Prime Minister Boris Johnson warned on Thursday that the lockdown would not end in England until at least March, saying schools would still be closed after the end of the February half-term.

The latest data which covers the period up to the week ending on 23 January shows 18 local authorities (6%) in England recorded a rise in infections despite the lockdown.

The remaining 297 all saw a fall.

The rates are all recorded as per 100,000 people.

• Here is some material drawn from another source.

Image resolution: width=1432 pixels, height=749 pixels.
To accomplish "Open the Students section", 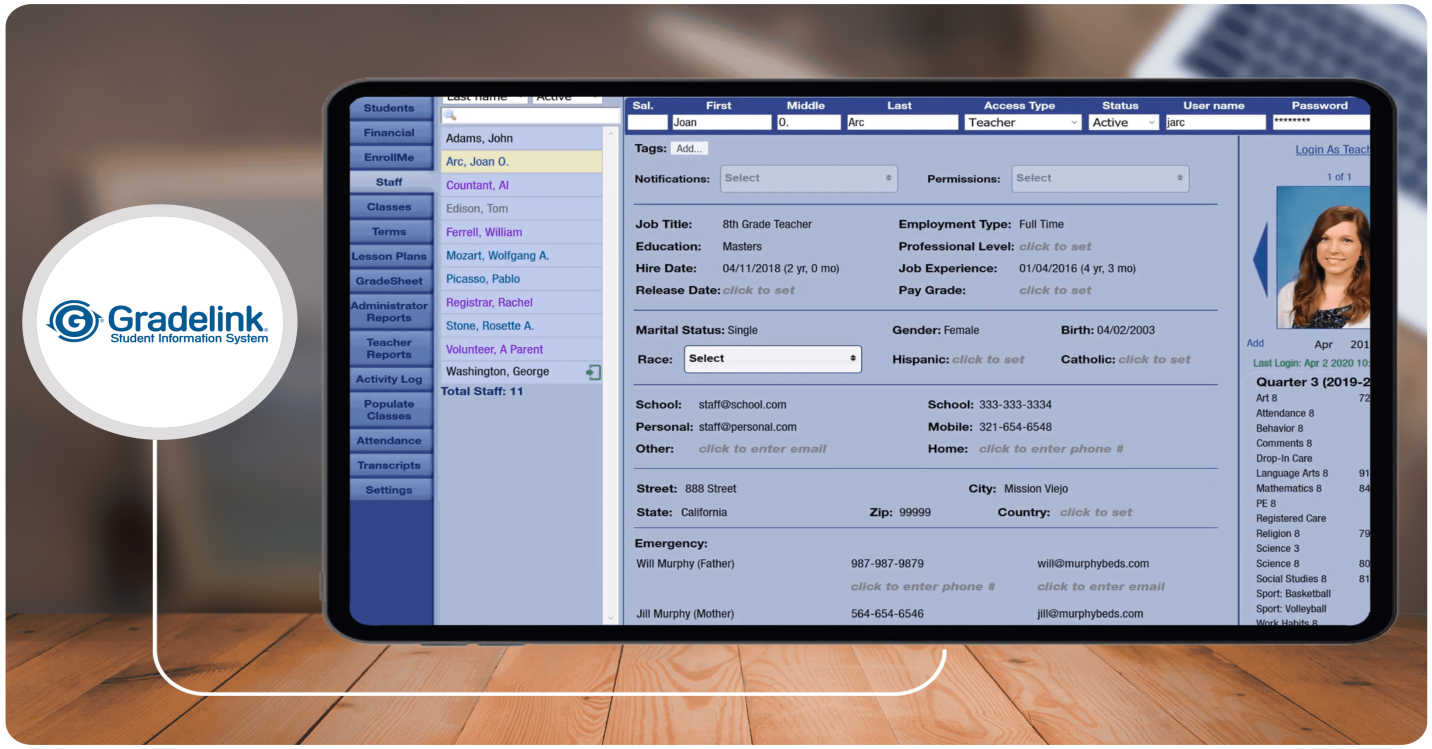I will (x=389, y=108).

  • Bassetlaw (up from 232.4 to 371.2)

  • Derbyshire Dales (207.4 to 272.4)

  • Boston (165.3 to 218.0)

  • Wakefield (227.1 to 265.9)

  • Fylde (310.7 to 342.9)

  • North Warwickshire (403.0 to 435.2)

  • Bradford (272.1 to 302.0)

  • Barnsley (238.6 to 262.5)

  • Rushcliffe (256.7 to 276.9)

  • Bolsover (482.9 to 502.7)

  • Redcar and Cleveland (401 to 414.1)

  • North East Derbyshire (325.2 to 341)

  • North West Leicestershire (338.8 to 380.3)

  • East Northamptonshire (305.7 to 312.1)

  • Rotherham (280.7 to 284.8)

  • North Tyneside (211.1 to 215.5)

  • West Devon (161.3 to 168.5)

Knowsley in Merseyside continues to have the highest rate in England, with 1,241 new cases recorded in the seven days to 23 January, the equivalent of 822.6 cases per 100,000 people.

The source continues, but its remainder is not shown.